----- DATASET ENTRIES -----
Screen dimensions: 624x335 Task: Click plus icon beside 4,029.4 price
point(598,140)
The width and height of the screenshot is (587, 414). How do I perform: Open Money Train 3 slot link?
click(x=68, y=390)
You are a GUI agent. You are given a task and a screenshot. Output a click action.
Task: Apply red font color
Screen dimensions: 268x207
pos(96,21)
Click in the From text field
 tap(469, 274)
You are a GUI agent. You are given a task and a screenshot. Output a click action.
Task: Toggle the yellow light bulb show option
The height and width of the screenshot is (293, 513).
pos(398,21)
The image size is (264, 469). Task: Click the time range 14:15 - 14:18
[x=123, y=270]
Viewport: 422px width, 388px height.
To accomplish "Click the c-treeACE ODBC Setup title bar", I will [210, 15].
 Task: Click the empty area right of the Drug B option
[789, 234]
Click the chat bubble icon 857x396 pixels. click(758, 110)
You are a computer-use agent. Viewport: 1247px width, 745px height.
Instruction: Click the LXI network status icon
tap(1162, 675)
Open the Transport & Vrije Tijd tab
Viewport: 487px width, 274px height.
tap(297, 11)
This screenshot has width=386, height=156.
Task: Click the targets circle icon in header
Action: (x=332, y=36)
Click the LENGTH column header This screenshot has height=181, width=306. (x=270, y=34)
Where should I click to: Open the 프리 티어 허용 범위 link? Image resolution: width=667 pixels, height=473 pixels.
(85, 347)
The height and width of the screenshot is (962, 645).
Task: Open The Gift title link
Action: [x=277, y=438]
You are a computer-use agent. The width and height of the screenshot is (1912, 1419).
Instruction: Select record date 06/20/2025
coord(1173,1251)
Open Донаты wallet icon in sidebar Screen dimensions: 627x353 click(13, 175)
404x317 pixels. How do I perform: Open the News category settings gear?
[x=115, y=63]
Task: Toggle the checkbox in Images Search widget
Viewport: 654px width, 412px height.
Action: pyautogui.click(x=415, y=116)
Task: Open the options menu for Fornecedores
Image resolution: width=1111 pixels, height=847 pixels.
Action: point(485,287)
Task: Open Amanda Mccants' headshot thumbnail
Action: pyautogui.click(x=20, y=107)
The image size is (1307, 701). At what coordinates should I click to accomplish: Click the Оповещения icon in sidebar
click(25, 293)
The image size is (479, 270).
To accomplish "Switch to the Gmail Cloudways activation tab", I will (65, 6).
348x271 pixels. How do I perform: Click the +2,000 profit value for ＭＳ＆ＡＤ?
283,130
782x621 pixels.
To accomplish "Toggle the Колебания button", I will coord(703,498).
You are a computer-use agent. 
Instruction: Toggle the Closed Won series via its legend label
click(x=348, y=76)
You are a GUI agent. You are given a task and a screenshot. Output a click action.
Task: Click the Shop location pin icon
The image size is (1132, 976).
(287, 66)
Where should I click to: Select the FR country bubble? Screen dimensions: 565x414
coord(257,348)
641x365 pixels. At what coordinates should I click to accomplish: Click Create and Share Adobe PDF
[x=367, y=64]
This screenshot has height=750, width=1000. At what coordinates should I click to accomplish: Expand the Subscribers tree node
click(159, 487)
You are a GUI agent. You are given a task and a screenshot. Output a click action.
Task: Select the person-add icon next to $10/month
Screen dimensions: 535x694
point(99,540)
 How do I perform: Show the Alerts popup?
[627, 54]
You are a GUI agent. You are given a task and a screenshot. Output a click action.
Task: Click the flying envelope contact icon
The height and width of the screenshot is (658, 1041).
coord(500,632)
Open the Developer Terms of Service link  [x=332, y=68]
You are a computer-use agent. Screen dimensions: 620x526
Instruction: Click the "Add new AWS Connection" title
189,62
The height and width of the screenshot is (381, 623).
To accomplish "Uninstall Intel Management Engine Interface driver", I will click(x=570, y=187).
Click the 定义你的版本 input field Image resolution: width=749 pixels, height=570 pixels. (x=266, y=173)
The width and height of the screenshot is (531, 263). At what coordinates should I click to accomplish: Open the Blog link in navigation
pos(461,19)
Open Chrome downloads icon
-----
### GIVEN EXERCISE
Can you copy out everything from the row containing "348x271 pixels. How" down to the last of the rows above, both included, with every character unchanged?

### SOLUTION FOR THIS EXERCISE
348x271 pixels. How do I perform: Click the +2,000 profit value for ＭＳ＆ＡＤ?
283,130
782x621 pixels.
To accomplish "Toggle the Колебания button", I will coord(703,498).
You are a computer-use agent. 
Instruction: Toggle the Closed Won series via its legend label
click(x=348, y=76)
You are a GUI agent. You are given a task and a screenshot. Output a click action.
Task: Click the Shop location pin icon
The image size is (1132, 976).
(287, 66)
Where should I click to: Select the FR country bubble? Screen dimensions: 565x414
coord(257,348)
641x365 pixels. At what coordinates should I click to accomplish: Click Create and Share Adobe PDF
[x=367, y=64]
This screenshot has height=750, width=1000. At what coordinates should I click to accomplish: Expand the Subscribers tree node
click(159, 487)
You are a GUI agent. You are given a task and a screenshot. Output a click action.
Task: Select the person-add icon next to $10/month
Screen dimensions: 535x694
point(99,540)
 How do I perform: Show the Alerts popup?
[627, 54]
You are a GUI agent. You are given a task and a screenshot. Output a click action.
Task: Click the flying envelope contact icon
The height and width of the screenshot is (658, 1041).
coord(500,632)
Open the Developer Terms of Service link  [x=332, y=68]
You are a computer-use agent. Screen dimensions: 620x526
Instruction: Click the "Add new AWS Connection" title
189,62
The height and width of the screenshot is (381, 623).
To accomplish "Uninstall Intel Management Engine Interface driver", I will click(x=570, y=187).
Click the 定义你的版本 input field Image resolution: width=749 pixels, height=570 pixels. (x=266, y=173)
The width and height of the screenshot is (531, 263). At what coordinates should I click to accomplish: Open the Blog link in navigation
pos(461,19)
Open Chrome downloads icon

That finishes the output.